Mais pour Bercy, qui était interrogé par l’AFP en août dernier, les choses sont moins tranchées. « Exaion opère des activités qui ne sont pas stratégiques ou souveraines comme EDF ou une entreprise de la défense, mais porte des technologies qui peuvent être extrêmement importantes à l’avenir et pour lesquelles on pourrait avoir un intérêt à garder une part de souveraineté ou une souveraineté complète ». En d’autres termes, l’activité pourrait devenir stratégique dans le futur, à long terme. De son côté, Mara met en avant le fait qu’Exaion ne gère aucune donnée souveraine. Au Figaro, EDF affirme aussi qu’Exaion n’héberge pas les données critiques du parc nucléaire et hydraulique français.

EDF et Mara veulent sauver l’opération

En interne, l’énergéticien ne compte d’ailleurs pas renoncer à la vente. À l’origine, la filiale tech d’EDF était créée en 2020 pour recycler les supercalculateurs de l’électricien. EDF renouvelle ses supercalculateurs tous les trois ans : l’énergéticien les utilise pour gérer ses centrales, et prévoir sa production hydroélectrique.

Une fois ces machines redesignées, les appareils sont utilisés par Exaion dans trois secteurs, relataient les Echos en mars 2025 : pour traiter de la donnée en 3D pour le cinéma et les jeux vidéo, pour des services de calcul haute performance dans l’IA et le quantique, et enfin pour sécuriser des blockchains et stocker des cryptoactifs. Depuis l’année dernière, la pépite d’EDF disposait même du statut réglementé de « prestataire de services sur actifs numériques », délivré par l’Autorité des marchés financiers. Ce statut lui permet de proposer d’autres services, liés aux cryptoactifs.

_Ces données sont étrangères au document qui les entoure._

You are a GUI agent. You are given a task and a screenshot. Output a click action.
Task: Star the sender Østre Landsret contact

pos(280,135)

Malgré toutes ces cases, EDF cherchait à se séparer de sa filiale. D’un côté, l’énergéticien n’aurait pas les moyens de permettre à sa pépite tech de se développer à l’international, de faire passer l’activité de sa filiale à l’échelle. De l’autre, l’énergéticien doit financer son nouveau parc nucléaire tout en maintenant les prix de l’électricité bas pour l’industrie française : un casse-tête qui l’obligerait à se recentrer sur son cœur de métier, et à délaisser ses activités annexes, même si elles sont prometteuses.

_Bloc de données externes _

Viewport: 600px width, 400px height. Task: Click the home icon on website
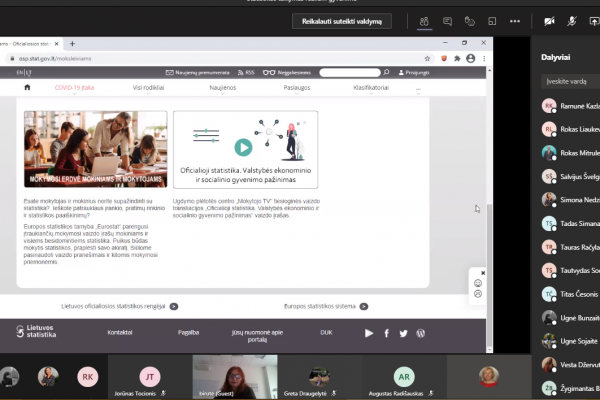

Depuis, le dossier est en suspens, même si Mara et EDF se sont activés en coulisses pour sauver la cession, rapportait Contexte, le 11 septembre dernier. Certains craignent aussi que le deal comporte d’autres concessions qui favoriseraient l’entreprise américaine, au détriment de ses concurrents français et européens. Mara, de par ses activités de minage de bitcoins, nécessite d’énormes quantités d’électricité – le minage est le processus de calcul intensif par lequel les transactions Bitcoin sont validées, et des nouveaux bitcoins créés. Pour certains, la cession impliquerait aussi un accès par Mara à une électricité à bas coût et excédentaire d’EDF, un point qui ne semble pourtant pas faire pas partie de la cession, selon les communiqués de presse des deux principales intéressées.

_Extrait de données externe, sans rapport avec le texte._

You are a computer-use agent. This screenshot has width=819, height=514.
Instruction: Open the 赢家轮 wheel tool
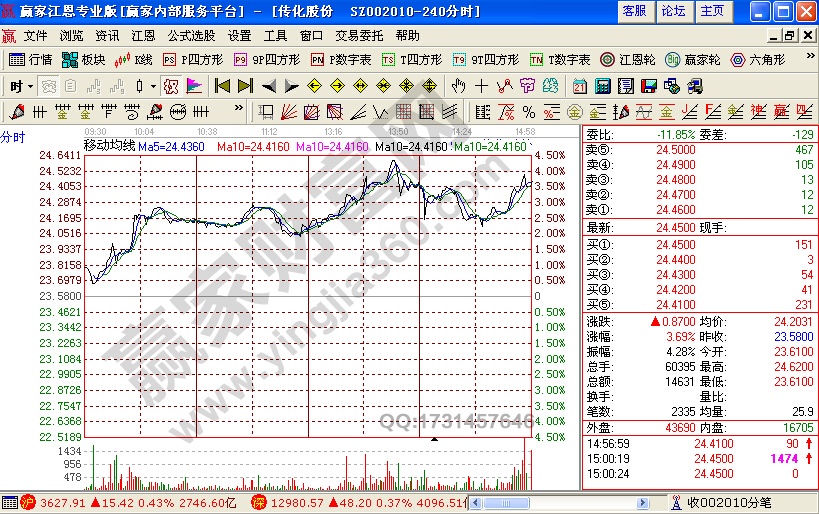tap(693, 60)
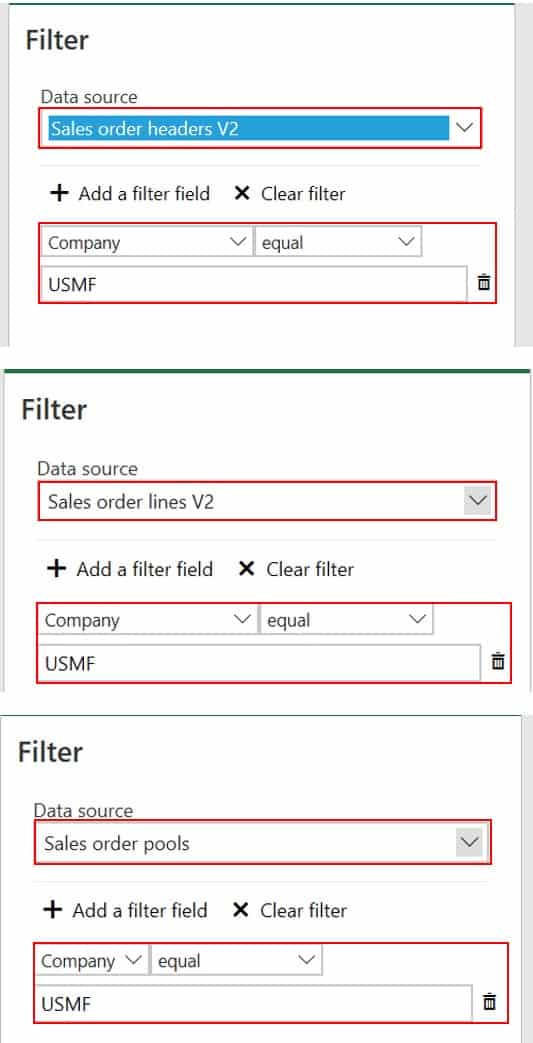Image resolution: width=533 pixels, height=1043 pixels.
Task: Open the Sales order pools data source dropdown
Action: (470, 842)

En attendant, le flou qui entoure la vente d’Exaion ne devrait pas se dissiper avant le mois de novembre. Le Trésor français a encore quatre semaines pour décider de placer l’opération sous contrôle des investissements étrangers (IEF). Cette procédure vise à empêcher que des entreprises françaises hautement stratégiques ne tombent dans les mains de puissances étrangères.